[COSE] Re: Thoughts about the Context Information in COSE

Phillip Hallam-Baker Thu, 26 Sep 2024 16:24:48 -0700

On Thu, Sep 26, 2024 at 7:02 PM Orie Steele <[email protected]>
wrote:


> Protected headers and sig structure already sorta accomplish this for JWS
> and cose-sign1.
>

I agree.

The hash version is only really useful for legacy ASN.1 stuff and for
people who roll their own for whatever reason.

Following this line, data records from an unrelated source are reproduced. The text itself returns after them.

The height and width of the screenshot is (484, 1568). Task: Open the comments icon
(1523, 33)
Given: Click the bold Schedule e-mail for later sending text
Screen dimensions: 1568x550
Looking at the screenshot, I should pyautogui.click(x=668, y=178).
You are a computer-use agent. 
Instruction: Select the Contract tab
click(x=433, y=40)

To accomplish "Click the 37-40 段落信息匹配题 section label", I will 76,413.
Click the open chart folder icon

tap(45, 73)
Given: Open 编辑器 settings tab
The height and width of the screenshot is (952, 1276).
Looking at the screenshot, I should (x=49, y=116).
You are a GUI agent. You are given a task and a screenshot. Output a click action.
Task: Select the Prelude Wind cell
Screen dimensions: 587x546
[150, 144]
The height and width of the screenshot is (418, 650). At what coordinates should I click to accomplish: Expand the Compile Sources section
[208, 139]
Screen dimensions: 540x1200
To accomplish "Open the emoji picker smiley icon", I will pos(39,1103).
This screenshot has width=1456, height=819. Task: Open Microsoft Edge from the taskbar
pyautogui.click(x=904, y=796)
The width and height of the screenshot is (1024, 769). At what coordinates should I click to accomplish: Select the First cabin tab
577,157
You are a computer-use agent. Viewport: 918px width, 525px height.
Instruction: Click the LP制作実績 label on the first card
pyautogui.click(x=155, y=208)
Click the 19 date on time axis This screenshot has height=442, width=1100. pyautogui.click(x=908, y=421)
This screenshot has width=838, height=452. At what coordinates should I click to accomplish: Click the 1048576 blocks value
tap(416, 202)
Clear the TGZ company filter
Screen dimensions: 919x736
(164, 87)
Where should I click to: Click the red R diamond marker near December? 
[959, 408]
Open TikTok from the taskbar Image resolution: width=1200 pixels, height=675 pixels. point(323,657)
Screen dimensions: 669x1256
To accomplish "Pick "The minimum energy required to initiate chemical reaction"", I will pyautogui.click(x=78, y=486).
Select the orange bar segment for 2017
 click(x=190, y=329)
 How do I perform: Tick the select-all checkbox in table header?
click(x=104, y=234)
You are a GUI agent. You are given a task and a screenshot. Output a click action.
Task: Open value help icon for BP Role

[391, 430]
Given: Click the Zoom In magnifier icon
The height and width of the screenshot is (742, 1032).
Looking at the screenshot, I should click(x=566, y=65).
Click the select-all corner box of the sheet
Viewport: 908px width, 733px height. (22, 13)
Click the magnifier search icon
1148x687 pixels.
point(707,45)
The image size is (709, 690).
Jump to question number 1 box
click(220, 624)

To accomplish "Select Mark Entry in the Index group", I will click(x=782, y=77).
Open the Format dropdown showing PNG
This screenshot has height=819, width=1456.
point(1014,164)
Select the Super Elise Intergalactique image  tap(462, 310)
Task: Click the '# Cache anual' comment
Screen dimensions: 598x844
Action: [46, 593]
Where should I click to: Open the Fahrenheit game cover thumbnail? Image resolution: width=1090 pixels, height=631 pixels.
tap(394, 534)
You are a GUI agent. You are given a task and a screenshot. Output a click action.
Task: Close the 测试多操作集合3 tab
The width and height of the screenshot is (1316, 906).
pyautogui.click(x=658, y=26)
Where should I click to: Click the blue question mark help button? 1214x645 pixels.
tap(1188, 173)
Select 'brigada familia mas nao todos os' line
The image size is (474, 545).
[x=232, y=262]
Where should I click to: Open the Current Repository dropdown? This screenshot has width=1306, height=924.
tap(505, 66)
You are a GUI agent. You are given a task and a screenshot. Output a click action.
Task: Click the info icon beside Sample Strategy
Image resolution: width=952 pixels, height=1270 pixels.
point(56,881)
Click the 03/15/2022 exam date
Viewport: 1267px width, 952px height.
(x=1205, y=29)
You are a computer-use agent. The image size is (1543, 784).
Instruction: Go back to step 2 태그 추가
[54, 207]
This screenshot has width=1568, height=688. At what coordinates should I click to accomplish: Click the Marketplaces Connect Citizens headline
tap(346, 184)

There was a thread a while back about composite sigs and if PGP, JOSE and
> CMS should have protocol specific context separation... I think if you are
> going to do composite sigs, it would be ok to do them without protocol
> specific context binding... But you have to agree on a context string...
> And it
> would be weird for COSE to use OIDs for Ed25519 + ML-DSA... But it would
> work.
>

OIDs bleed through into all the protocols, it's just a fact of life. But in
this case, all we need for the context is an opaque sequence of bytes that
is different for COSE, JOSE, XML Sig, etc.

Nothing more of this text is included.